• **Problem description**: Starting at the line that contains "Screen dimensions: 1489x673" and continuing through the end of the lines, rewrite those lines with "Community" swapped for "Forum" and everything else left the same. Leave the pictures out.

(Excerpt from a dataset)
--- BEGIN ---

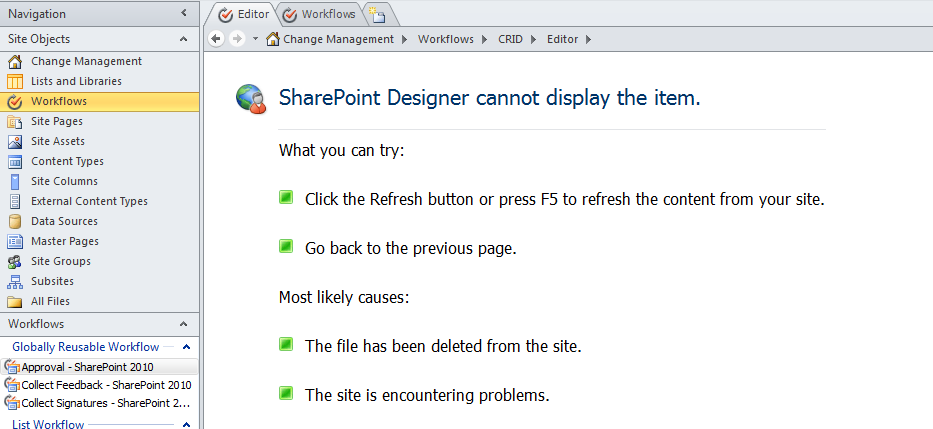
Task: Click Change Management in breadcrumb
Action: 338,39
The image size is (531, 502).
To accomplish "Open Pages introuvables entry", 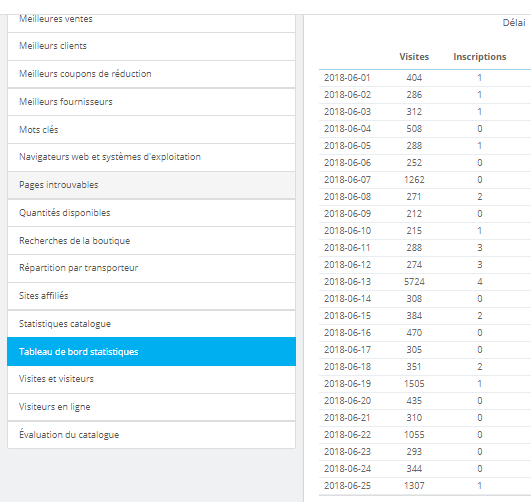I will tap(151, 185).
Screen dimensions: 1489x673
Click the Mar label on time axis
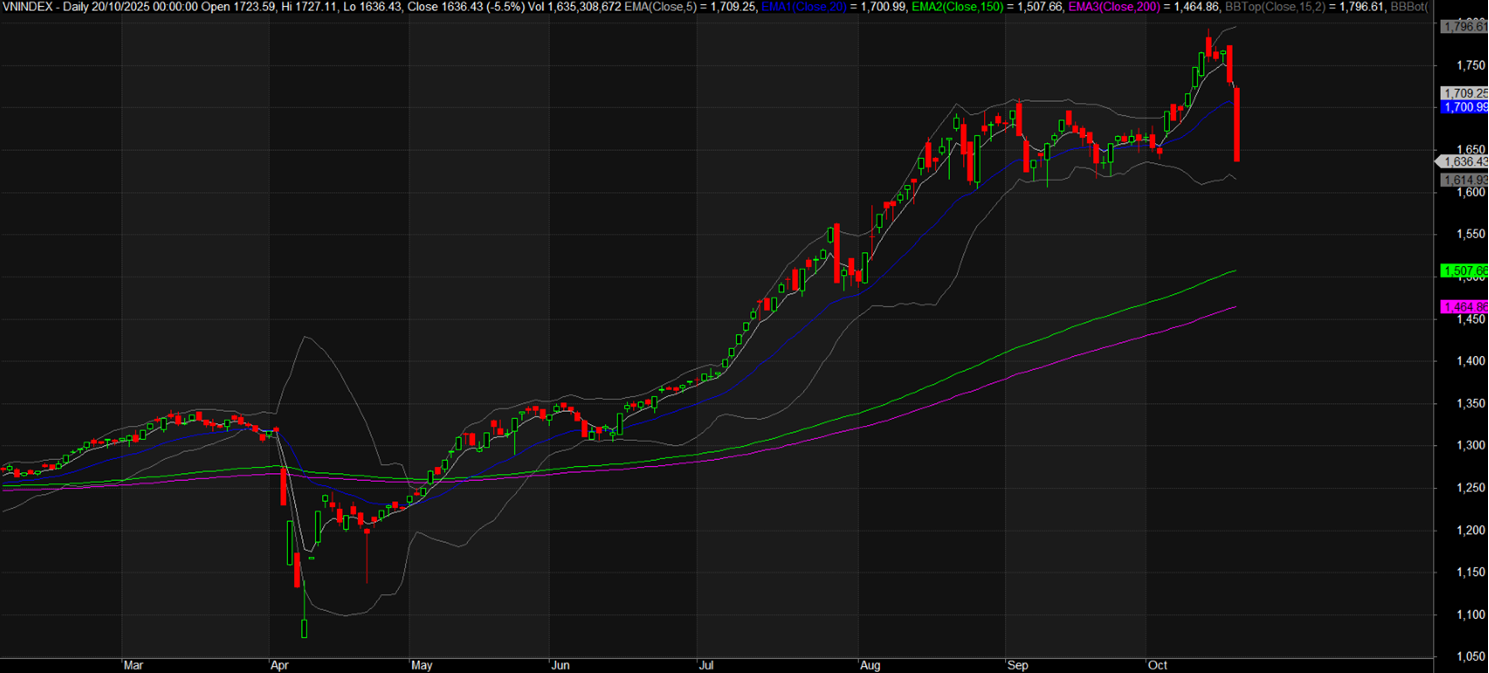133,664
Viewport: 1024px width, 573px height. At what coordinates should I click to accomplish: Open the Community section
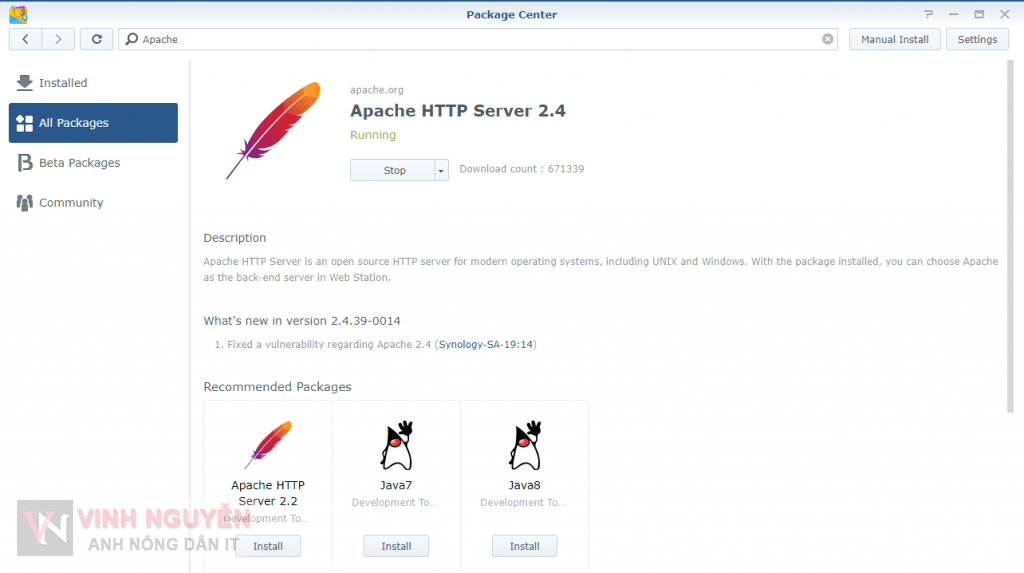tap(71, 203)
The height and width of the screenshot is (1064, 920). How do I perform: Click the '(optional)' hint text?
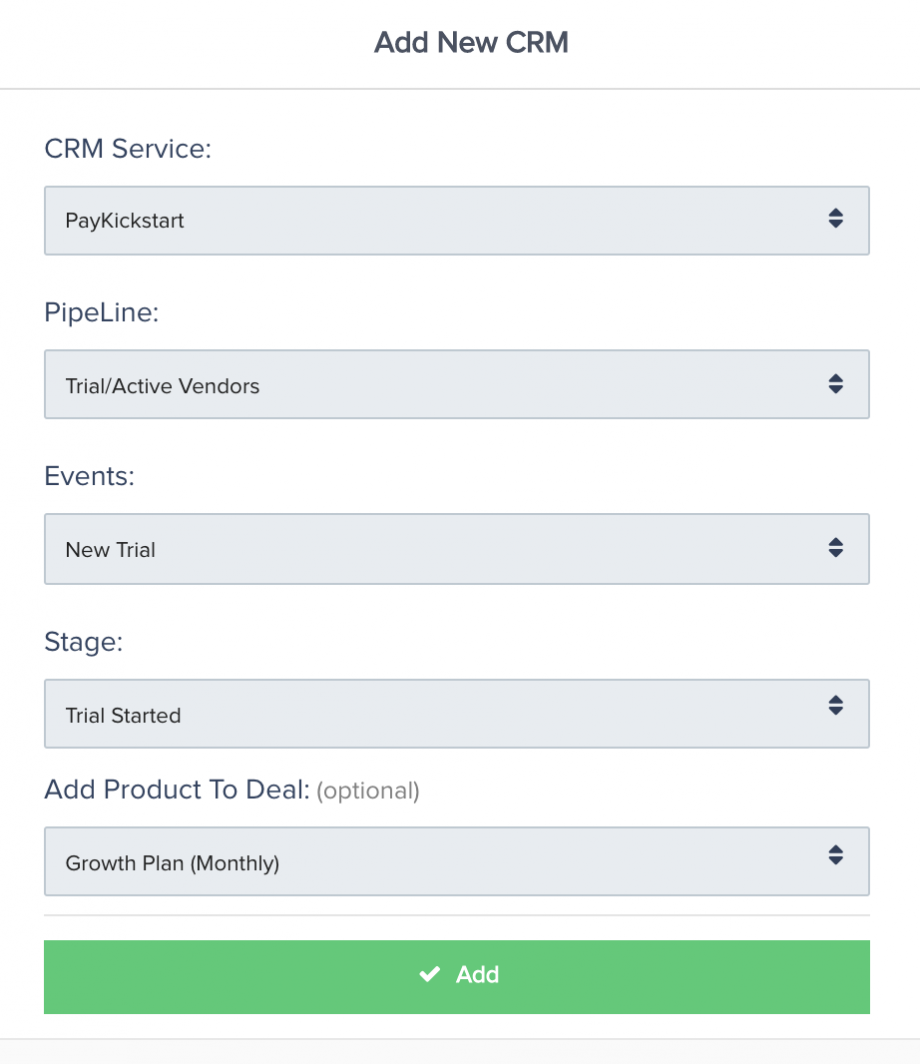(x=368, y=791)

--- END ---

• **Final result**:
Screen dimensions: 1489x673
Click the Mar label on time axis
133,664
Viewport: 1024px width, 573px height. At what coordinates should I click to accomplish: Open the Forum section
tap(71, 203)
The height and width of the screenshot is (1064, 920). How do I perform: Click the '(optional)' hint text?
(x=368, y=791)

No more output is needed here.